[[ Extracted records, beginning ]]

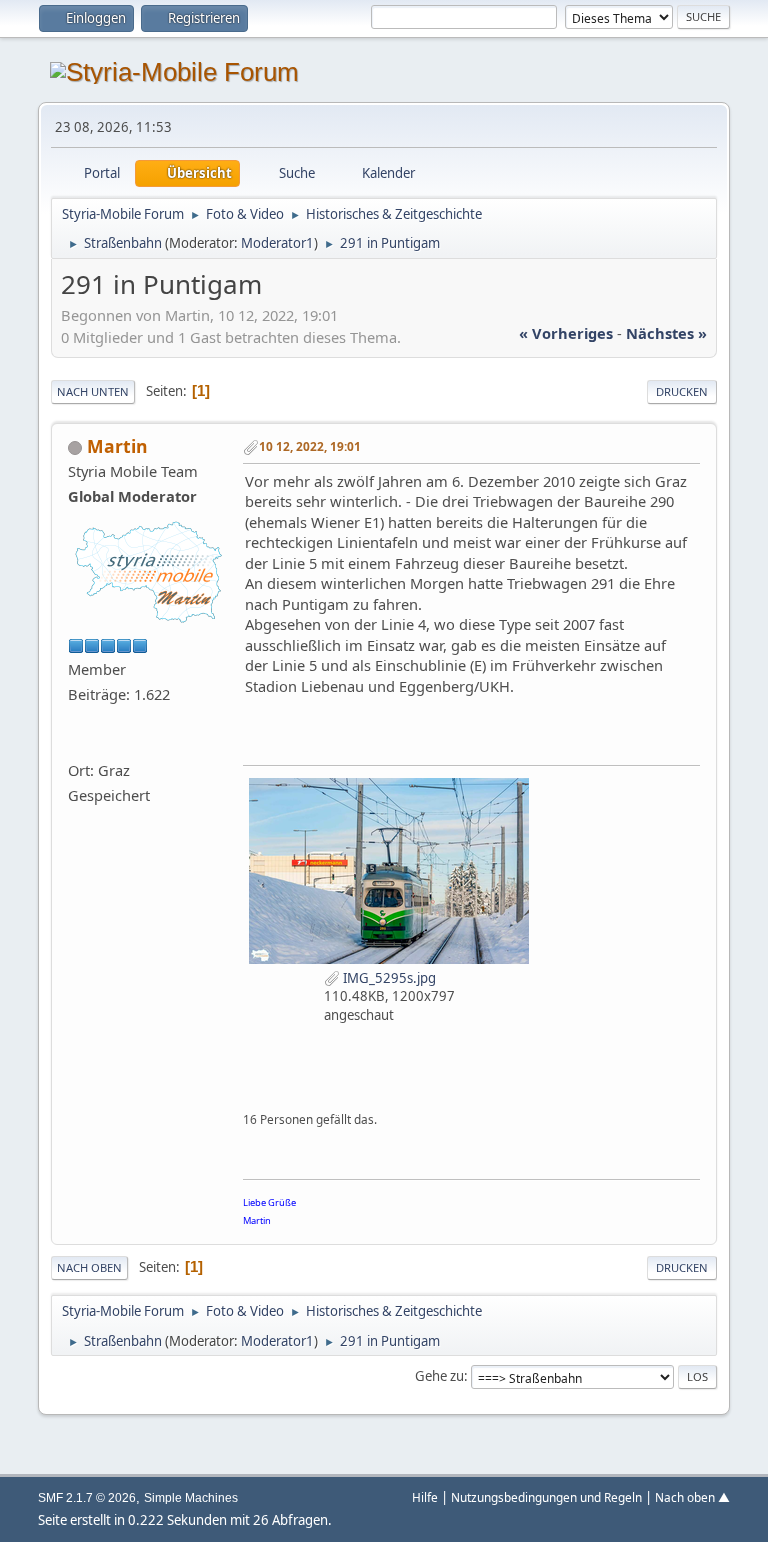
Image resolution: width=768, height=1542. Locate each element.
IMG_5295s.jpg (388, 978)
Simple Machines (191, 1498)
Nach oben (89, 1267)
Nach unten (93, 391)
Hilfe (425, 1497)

[[ Extracted records, end ]]

* Your instructions
Transcribe every line of the records exactly. Pictures do not belong in the copy.

* Solution for this exercise
Image resolution: width=768, height=1542. Locate each element.
IMG_5295s.jpg (388, 978)
Simple Machines (191, 1498)
Nach oben (89, 1267)
Nach unten (93, 391)
Hilfe (425, 1497)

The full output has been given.